I was starting to worry about the Doctor for a second. Great story. I look forward to hearing more.
Nikki said…
Hi, this might seem weird but I used to see you at that Ashley girls blog, did you email her? Have you heard from her? I am worried.
Anonymous said…
I haven't heard a word. Was wondering that myself.
MrRyanO said…
AuntJackie! Cool little story! Older women are hot! Way to go Bryan! LOL!
Divian said…
A baseball bat! Now you gotta blog about what led up to that!
FOUR DINNERS said…
He'll have never forgotten either. Had the 'older woman' thing back when I was 17. Trust me he'll never forget.
Chelly said…
The Adventures of AuntJackie. I'd read that book.
Dan said…
You're an excellent story teller Jackie.

My mom actually dated my dad's brother before dating my dad. I often wonder whether I'd be around if she didn't make the switch! :)

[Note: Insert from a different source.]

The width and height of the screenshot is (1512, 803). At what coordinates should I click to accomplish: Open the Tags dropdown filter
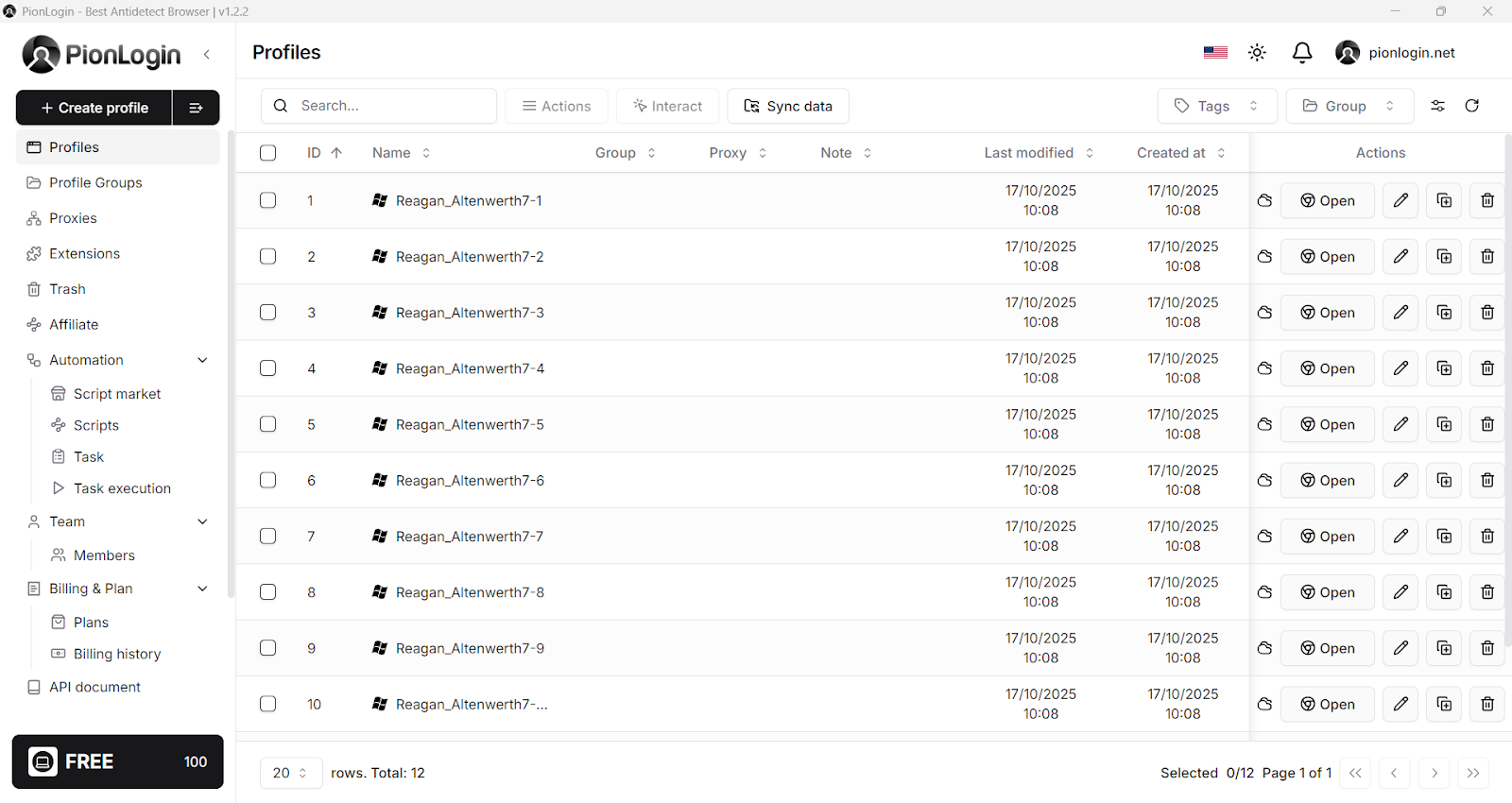(1216, 106)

Enjoy the awesome three-day weekend! Hugs and kisses.
Aunt Jackie said…
Awww y'all are so sweet! I enjoy writing and always have... Maybe one day I'll publish my memoirs ;)
If they were to be uncut, I could get banned from the family!! lol
Anonymous said…
YOU SLUT! hee hee ; T.
Aunt Jackie said…
Awww T!! Thank you, it's about time I got some recognition for my efforts. Haha j/k (My best friend knows me so well) I'll have to tell the story about how she got to hug Kenny from Type O Negative while I got harrassed by a grossball nobody.